Как-то поздним вечером, недели через две-три после прибытия во Владимир, я узнал, чего заключённый боится больше всего на свете.
Зигурд уже спал. Я, как всегда, беспокойно ворочался — и вдруг потянуло едкой гарью.
— Зигурд! — крикнул я. — Что-то горит!
Что бы это ни было, горело не у нас. Запах гари усиливался, послышался топот; вскоре его заглушили крики и стук в двери из других камер.
Настоящей паники я до тех пор не знал. Даже то, что я пережил, когда решил, что не выберусь из падающего U-2, с этим не сравнилось. Здание старое, полы деревянные, мы заперты, и выйти невозможно.

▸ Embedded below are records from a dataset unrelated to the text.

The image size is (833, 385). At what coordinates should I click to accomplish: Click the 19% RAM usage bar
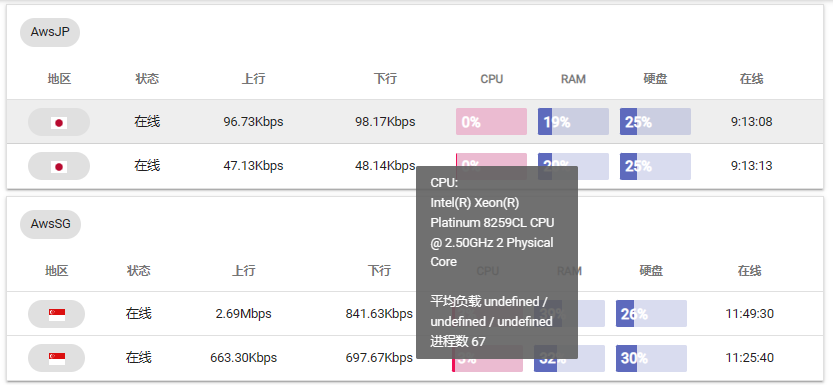573,122
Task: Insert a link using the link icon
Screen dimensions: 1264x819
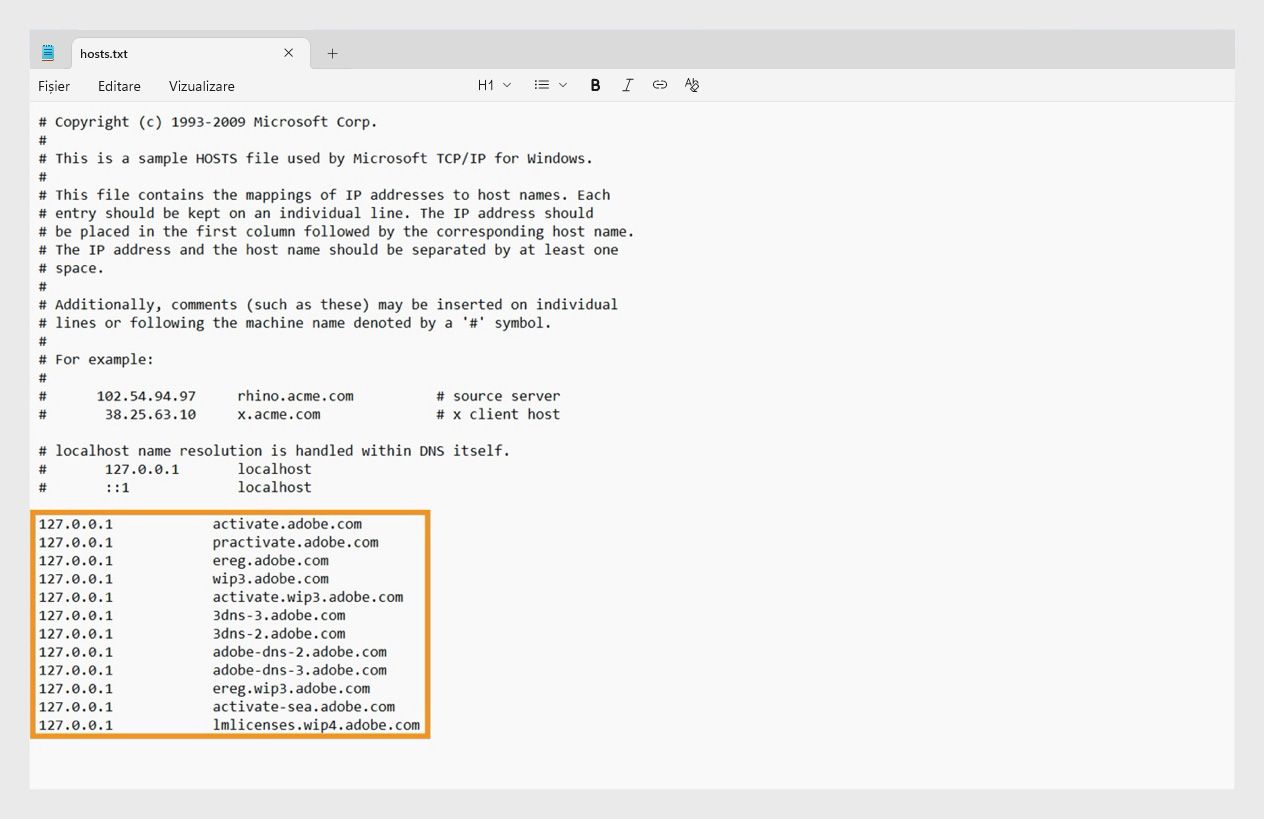Action: 660,85
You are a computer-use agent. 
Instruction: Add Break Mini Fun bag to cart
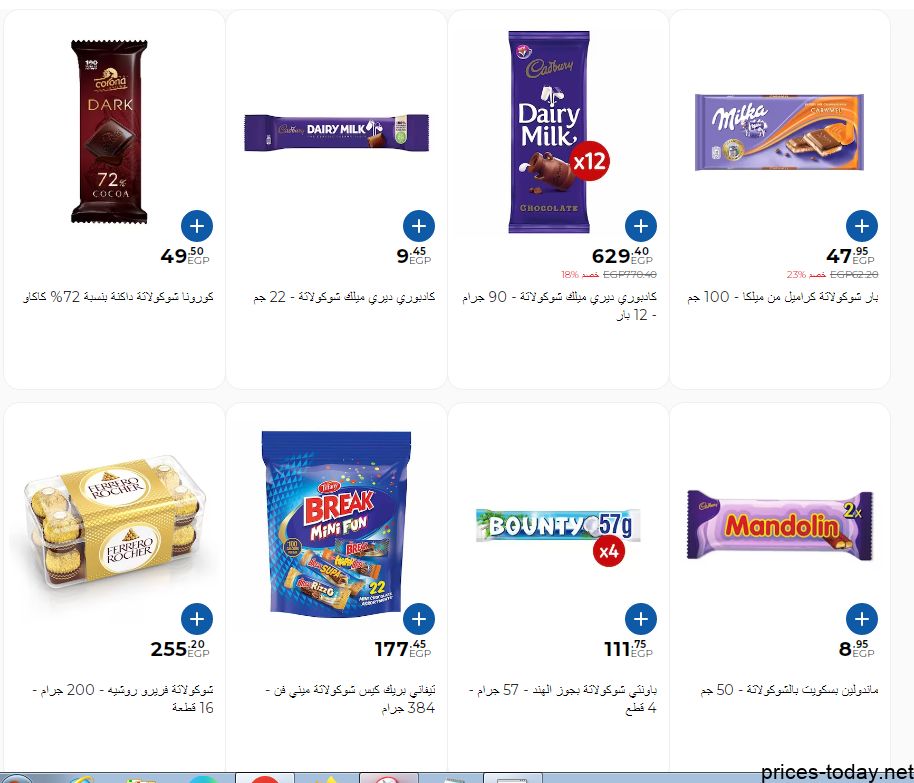419,619
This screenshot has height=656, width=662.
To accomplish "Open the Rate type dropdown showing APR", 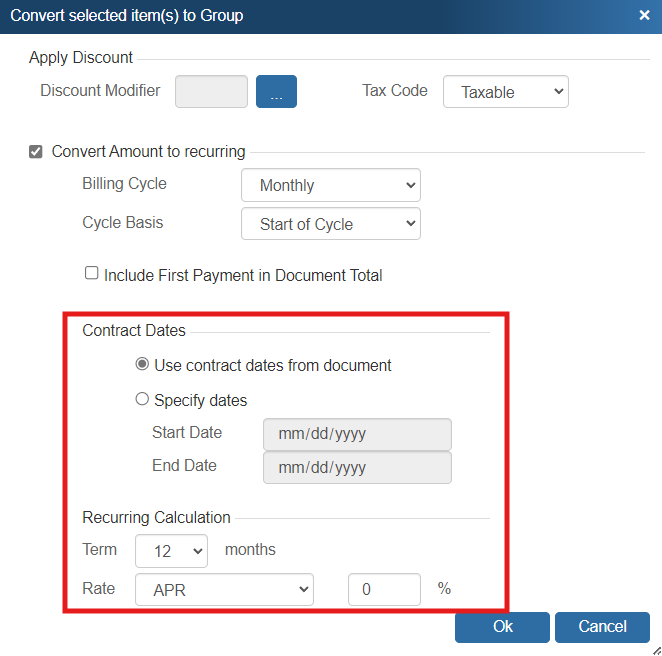I will click(224, 590).
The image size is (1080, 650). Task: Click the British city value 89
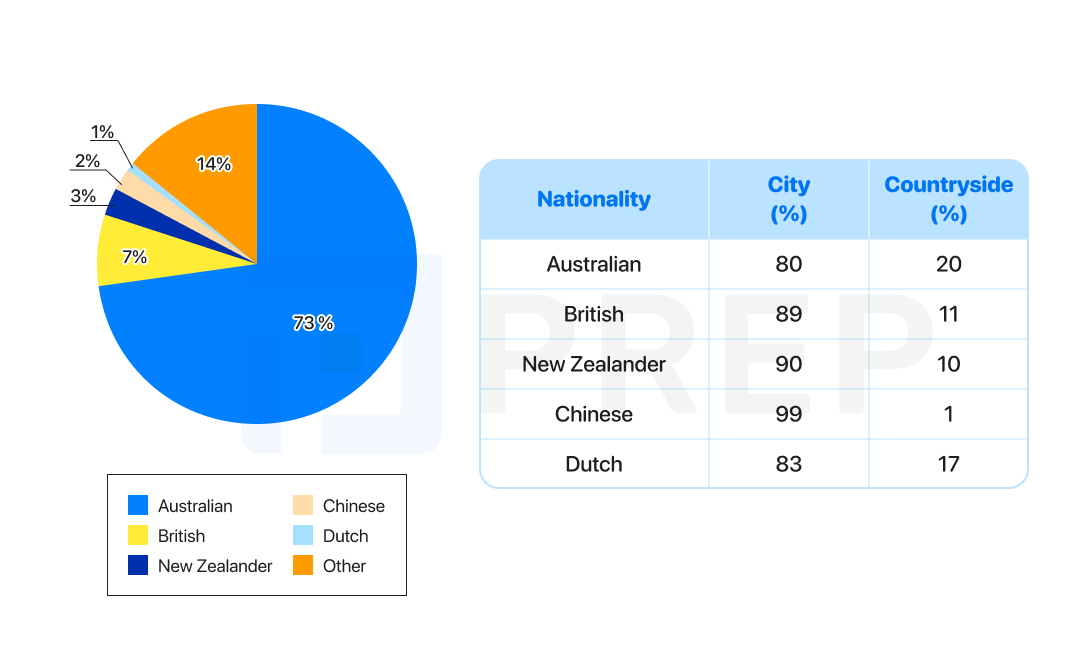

Через какое-то время едкий запах ослаб, и в корпусе наконец снова стало тихо.
Наутро Зигурд, хотя, я уверен, уже знал ответ, спросил надзирателя, что случилось.
Один из заключённых сошёл с ума и поджёг свой матрас.
Хотя американских газет и журналов мне не давали, мы довольно регулярно получали «Правду» и французскую коммунистическую «Юманите», а изредка американский «Уоркер» и британскую «Дейли уоркер».
Из этих двух я предпочитал британскую. Пропаганды в ней было ровно столько же, зато были и прямые сообщения агентства Рейтер.
Что до двух первых газет, они играли в нашей жизни особую роль.
Русские папиросы можно было купить в ларьке, а американские сигареты я получал в посылке из посольства, но, кроме того, раз в неделю каждому заключённому выдавали несколько унций махорки — грубого табака из перемолотых стеблей — на самокрутки.
В тюрьме была поговорка: «Правда» лучше всего годится на курево, «Юманите» — на подтирку.
Так что и от коммунистической пропаганды бывает польза.